La primera decisión adoptada por el recién estrenado Gobierno socialista ha sido cumplir una promesa electoral y un compromiso adoptado hace meses: anunciar la retirada inmediata de los soldados españoles desplegados en Irak. Once millones de votos respaldan esa decisión y, lo que quizá es todavía más importante, la palabra dada por el presidente a los españoles.
Por eso, de entrada hay que acoger con satisfacción esa orden emitida desde La Moncloa, porque supone el cumplimiento de lo prometido. Luego habrá que ver cuáles son las consecuencias a medio y largo plazo de esa determinación. Lo que está claro, en principio, es que a los españoles les gusta poco la guerra y están más tranquilos cuando nadie pone en peligro su vida ni amenaza la de otros.
Por eso sorprende que en algunos medios de comunicación internacionales, e incluso en algunos gobiernos extranjeros, se critique con tanta fiereza la actitud de José Luis Rodríguez Zapatero. En Italia, Berlusconi considera «irresponsable» la decisión, y en Estados Unidos, el «Wall Street Journal», vocero de la derecha republicana, tacha al presidente español de «generalísimo».

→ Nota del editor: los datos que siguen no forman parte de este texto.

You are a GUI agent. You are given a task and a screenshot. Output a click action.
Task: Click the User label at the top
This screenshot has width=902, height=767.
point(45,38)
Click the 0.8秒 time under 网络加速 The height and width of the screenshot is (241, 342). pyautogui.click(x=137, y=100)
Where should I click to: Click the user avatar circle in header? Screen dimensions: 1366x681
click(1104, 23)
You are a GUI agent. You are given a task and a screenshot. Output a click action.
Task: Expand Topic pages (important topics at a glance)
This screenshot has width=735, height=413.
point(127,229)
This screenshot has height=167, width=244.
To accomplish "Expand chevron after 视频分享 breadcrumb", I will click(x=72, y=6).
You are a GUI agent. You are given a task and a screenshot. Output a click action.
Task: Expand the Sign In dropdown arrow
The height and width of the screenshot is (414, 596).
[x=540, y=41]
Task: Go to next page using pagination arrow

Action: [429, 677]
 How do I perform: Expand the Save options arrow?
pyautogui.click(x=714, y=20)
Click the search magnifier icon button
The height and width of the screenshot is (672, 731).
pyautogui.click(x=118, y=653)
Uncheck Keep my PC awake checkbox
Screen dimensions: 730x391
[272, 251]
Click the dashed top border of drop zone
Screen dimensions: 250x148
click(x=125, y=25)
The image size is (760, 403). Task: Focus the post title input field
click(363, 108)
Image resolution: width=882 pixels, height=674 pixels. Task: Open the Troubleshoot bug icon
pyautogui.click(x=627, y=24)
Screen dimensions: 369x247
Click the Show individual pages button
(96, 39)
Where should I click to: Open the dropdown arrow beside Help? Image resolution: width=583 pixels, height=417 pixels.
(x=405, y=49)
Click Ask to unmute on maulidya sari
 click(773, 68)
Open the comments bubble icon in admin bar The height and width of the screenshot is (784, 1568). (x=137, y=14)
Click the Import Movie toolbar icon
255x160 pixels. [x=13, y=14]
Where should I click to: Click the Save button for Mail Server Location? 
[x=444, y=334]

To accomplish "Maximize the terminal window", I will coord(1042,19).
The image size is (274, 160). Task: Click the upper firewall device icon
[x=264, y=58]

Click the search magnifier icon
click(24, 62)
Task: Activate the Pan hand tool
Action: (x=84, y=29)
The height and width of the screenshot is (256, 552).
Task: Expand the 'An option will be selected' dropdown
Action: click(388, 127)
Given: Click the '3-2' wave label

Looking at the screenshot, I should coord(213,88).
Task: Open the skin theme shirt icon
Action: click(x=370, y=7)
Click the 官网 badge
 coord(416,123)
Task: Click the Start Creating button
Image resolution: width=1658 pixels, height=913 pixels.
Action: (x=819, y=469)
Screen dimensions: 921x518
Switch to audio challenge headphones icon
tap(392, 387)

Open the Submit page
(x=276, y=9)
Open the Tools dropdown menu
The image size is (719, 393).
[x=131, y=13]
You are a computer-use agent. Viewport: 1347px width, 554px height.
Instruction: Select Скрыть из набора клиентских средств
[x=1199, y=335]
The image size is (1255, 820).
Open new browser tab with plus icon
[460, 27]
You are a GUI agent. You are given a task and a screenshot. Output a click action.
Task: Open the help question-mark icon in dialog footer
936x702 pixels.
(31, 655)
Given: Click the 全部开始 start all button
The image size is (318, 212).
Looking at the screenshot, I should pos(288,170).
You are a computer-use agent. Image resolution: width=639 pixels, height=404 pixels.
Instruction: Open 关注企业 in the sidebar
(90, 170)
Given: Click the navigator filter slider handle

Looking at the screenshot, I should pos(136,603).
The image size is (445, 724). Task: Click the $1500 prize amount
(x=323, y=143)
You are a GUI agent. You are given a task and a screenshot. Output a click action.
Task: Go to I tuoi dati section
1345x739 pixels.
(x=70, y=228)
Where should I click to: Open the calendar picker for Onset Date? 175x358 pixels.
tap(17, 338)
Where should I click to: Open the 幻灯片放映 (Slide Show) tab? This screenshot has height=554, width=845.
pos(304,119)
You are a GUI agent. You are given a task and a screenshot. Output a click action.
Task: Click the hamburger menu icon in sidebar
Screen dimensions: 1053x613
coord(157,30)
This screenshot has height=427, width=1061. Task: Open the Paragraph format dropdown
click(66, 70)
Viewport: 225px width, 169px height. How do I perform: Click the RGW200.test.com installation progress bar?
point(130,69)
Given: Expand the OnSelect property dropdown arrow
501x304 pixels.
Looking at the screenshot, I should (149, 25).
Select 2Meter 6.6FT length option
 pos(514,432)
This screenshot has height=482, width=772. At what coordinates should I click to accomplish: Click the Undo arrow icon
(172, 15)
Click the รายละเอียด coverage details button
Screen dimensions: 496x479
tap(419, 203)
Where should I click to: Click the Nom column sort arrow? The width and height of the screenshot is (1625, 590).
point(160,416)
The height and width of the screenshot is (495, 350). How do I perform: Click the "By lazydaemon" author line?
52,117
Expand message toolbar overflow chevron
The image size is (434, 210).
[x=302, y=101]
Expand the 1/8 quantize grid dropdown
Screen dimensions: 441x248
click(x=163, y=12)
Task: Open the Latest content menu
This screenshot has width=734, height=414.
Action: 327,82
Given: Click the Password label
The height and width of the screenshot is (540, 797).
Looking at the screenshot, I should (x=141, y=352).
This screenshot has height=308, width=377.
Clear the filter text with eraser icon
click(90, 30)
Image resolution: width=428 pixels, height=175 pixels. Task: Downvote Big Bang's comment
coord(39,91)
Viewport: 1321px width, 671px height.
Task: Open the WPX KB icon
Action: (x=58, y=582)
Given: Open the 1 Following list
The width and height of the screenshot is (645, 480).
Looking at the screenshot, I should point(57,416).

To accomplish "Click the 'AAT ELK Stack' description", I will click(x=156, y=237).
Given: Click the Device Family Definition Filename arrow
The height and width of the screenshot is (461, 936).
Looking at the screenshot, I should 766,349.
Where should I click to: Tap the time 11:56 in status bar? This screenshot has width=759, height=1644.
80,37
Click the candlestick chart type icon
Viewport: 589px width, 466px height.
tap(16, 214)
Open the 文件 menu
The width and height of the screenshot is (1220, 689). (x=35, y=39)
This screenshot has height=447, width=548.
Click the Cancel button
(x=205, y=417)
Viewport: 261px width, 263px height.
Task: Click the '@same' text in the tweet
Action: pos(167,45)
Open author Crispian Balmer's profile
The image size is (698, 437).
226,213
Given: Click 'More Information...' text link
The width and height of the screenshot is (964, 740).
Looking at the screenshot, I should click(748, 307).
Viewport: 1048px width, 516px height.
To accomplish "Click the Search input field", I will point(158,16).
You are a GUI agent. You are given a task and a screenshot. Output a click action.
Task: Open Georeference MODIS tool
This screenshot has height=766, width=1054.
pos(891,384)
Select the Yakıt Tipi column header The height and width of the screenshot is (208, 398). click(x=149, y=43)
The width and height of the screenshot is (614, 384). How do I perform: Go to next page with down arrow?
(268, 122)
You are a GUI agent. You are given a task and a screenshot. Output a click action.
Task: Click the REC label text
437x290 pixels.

Claro que, por contra, ya hay quien sigue nuestros pasos, como Honduras, que fue involucrada en esta guerra por las presiones de Aznar y sus ansias de participar en la aventura iraquí liderada por su amigo Bush. De ahí que quizá muchos teman el efecto dominó que la retirada española puede generar. Con efecto dominó o sin él, España se ha limitado a ejercer su legítimo derecho a la soberanía y a la toma de decisiones que afectan a su seguridad. La política de defensa es competencia del Gobierno y como tal lo ha entendido Zapatero. Que Estados más poderosos pataleen no debe señalarse más que como anécdota, nunca como amenaza.